Texto a razón de que me regalaron un pedacito del muro de Berlín, una piedrita.

Gracias.

Cuando tumbaron el muro de Berlín yo estaba en los Ángeles. No recuerdo porqué motivo gozaba de una semana de vacaciones en casa de María “la changa”, la mejor amiga de doña Sara. La familia de la changa, Doña Sara y yo mirábamos las imágenes del muro y sus morusas, la verdad es que no parecía importarnos mucho. A Juanito y a mi nos preocupaba disimular que sabíamos algo al respecto y que todas esas llevadas a la escuela tempranito valían la pena.
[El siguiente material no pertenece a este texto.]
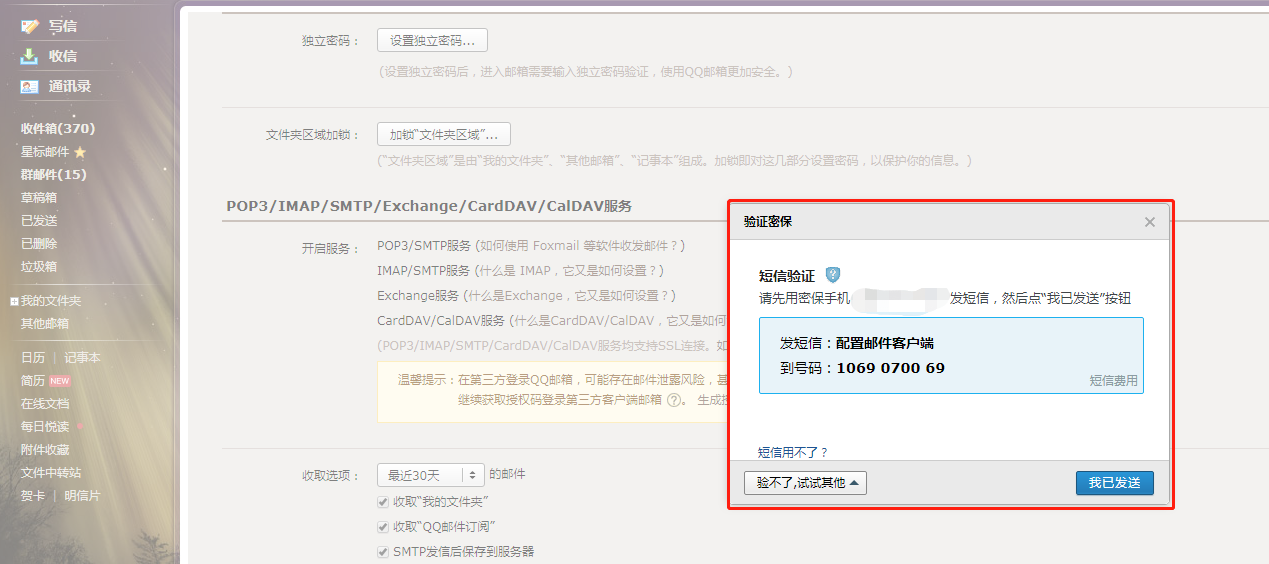The image size is (1269, 564).
Task: Open 收件箱(370) folder
Action: click(58, 129)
Fue una semana difícil, la recuerdo en fragmentos, como todo después de los años, por mi poco ingles y mi inferioridad numérica sufría de un gran acoso por parte de los tres nietos de “la changa”. Mis tenis, recién comprados en la zapatería canadá decían Reabok en lugar de Reebok y por lo tanto no paraban de burlarse de mí. Pero mi ignorancia no terminaba ahí; gracias a la efectiva influencia hollywoodesca yo aposté un buen putazo en el hombro a que los gringos habían ganado Vietnam, va, que el engaño no me dejaba aceptar ni siquiera el empate que Juanito alegaba:
nel, los gringos ganaron –afirmaba yo
nel, empataron, creo, pero estoy seguro que no ganaron—afirmaba Juanito

de aputazo en el hombro –apostaba yo que ya desde chiquito me crea muy sabio
de aputazo – apostaba Juanito con dudas, más gracias a la seguridad que yo emanaba que a sus clases de historia.

Le preguntamos a Don Juan que nos mandó a la chingada diciéndonos que eran los franceses los que habían perdido la guerra y que si no sabíamos donde le habían escondido la de don-predro.

Le preguntamos a Doña Sara que fingió no saber cuando supo mi postura Yankee

Le preguntamos a la Changa que nos ofreció unas enchiladas de mole pa’ que nos calláramos

Fue Joe, el tío de Juanito quien nos dijo que la “habíamos” perdido.
No recuerdo si me dolió o no el putazo en el hombro.
Recuerdo la carrilla: la de mis tenis, la de mi ignorancia.
Recuerdo que todas las películas de Vietnam se terminan antes de tiempo
Recuerdo que los niños a los 10 años pueden ser muy crueles, como si estuvieran concientes de que se preparan para la guerra.
Recuerdo que miraba caer el muro a marrazos.